● **Task objective**:
Copy each line of the entries that includes the word "agent".

--- Exercise data ---

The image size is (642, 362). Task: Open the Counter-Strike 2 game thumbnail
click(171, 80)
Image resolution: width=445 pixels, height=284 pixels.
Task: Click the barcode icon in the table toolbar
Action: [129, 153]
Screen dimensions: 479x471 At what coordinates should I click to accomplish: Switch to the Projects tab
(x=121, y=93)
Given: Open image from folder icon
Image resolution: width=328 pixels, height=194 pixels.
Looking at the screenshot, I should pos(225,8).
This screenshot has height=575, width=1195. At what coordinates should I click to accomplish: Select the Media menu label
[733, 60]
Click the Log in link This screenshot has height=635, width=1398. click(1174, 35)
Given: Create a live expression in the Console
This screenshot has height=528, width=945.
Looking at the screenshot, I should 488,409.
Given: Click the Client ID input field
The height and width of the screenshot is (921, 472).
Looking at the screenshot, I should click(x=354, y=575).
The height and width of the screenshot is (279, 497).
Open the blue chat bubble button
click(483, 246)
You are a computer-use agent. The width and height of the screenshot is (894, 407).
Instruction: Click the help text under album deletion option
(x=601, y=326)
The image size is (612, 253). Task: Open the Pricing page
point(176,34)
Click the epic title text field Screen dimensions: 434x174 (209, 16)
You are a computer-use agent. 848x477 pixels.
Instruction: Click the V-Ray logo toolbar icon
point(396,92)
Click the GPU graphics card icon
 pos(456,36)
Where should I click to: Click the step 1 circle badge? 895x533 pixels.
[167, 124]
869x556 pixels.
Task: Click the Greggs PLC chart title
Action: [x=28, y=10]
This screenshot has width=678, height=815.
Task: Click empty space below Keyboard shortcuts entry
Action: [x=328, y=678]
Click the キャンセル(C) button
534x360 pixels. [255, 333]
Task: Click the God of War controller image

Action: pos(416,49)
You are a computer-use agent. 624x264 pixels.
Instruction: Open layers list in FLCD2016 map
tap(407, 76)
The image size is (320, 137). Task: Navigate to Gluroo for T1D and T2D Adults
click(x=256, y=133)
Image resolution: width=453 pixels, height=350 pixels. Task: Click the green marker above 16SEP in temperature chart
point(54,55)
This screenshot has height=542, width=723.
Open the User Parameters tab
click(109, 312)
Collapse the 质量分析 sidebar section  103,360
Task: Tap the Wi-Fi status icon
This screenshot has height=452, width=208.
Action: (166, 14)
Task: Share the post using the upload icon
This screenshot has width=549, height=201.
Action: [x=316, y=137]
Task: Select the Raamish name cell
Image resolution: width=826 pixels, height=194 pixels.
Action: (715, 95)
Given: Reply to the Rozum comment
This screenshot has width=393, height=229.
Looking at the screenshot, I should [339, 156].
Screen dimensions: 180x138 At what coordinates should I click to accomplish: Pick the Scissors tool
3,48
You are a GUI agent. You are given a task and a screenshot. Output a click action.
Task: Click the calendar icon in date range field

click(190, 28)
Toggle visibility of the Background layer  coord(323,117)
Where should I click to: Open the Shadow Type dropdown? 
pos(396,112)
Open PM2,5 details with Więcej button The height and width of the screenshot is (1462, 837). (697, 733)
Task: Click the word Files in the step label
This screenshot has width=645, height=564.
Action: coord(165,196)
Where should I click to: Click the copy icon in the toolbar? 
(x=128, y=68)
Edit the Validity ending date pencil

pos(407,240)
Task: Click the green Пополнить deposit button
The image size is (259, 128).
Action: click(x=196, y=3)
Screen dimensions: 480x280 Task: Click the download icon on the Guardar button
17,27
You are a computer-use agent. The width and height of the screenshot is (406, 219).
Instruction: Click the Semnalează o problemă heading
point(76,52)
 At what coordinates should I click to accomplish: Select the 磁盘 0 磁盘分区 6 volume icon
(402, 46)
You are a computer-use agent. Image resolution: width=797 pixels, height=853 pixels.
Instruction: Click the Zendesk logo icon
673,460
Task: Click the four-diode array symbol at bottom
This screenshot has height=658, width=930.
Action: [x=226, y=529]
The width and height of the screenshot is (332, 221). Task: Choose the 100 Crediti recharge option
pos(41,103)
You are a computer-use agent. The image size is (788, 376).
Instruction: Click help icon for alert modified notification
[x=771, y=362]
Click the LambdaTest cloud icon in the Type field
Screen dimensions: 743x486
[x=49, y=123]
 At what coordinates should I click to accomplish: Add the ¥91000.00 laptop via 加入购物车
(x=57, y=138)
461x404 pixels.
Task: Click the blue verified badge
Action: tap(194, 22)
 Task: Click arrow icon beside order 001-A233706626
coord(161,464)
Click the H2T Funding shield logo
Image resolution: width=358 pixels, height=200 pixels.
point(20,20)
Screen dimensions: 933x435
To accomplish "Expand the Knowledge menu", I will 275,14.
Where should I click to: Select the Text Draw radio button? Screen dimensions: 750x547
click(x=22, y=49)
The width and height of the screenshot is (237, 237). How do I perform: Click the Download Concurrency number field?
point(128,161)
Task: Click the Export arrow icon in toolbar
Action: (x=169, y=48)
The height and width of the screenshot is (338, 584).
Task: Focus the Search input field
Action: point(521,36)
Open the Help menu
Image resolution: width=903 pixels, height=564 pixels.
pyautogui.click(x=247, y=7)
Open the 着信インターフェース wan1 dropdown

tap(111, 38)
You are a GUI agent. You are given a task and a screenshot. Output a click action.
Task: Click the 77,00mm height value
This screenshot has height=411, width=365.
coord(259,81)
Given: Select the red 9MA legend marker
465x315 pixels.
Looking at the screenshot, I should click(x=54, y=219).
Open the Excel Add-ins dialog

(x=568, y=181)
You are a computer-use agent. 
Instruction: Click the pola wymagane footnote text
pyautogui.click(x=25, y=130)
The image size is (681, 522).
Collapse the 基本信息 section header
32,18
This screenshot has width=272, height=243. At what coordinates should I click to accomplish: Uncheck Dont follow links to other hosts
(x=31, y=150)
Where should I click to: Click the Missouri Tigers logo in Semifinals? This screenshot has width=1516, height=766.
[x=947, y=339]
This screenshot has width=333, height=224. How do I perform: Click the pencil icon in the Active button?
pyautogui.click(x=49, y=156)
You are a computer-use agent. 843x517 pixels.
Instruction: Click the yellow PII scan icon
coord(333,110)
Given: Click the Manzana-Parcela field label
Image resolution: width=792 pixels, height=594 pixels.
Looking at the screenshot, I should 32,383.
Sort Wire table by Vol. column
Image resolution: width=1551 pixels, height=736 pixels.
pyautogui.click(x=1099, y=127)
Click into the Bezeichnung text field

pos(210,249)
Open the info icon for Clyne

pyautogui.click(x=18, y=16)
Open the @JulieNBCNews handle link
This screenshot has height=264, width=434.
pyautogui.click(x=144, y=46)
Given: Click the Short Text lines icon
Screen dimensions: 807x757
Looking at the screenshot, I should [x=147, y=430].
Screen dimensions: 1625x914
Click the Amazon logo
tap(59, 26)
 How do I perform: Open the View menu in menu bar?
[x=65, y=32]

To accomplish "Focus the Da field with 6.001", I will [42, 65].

---

● **Completed task**:
You are a computer-use agent. The width and height of the screenshot is (894, 407).
You are a computer-use agent. 848x477 pixels.
You are a computer-use agent. 624x264 pixels.
You are a GUI agent. You are given a task and a screenshot. Output a click action.
You are a computer-use agent. The width and height of the screenshot is (406, 219).
You are a computer-use agent. Image resolution: width=797 pixels, height=853 pixels.
You are a computer-use agent. The image size is (788, 376).
You are a GUI agent. You are given a task and a screenshot. Output a click action.
You are a computer-use agent. 
You are a computer-use agent. 843x517 pixels.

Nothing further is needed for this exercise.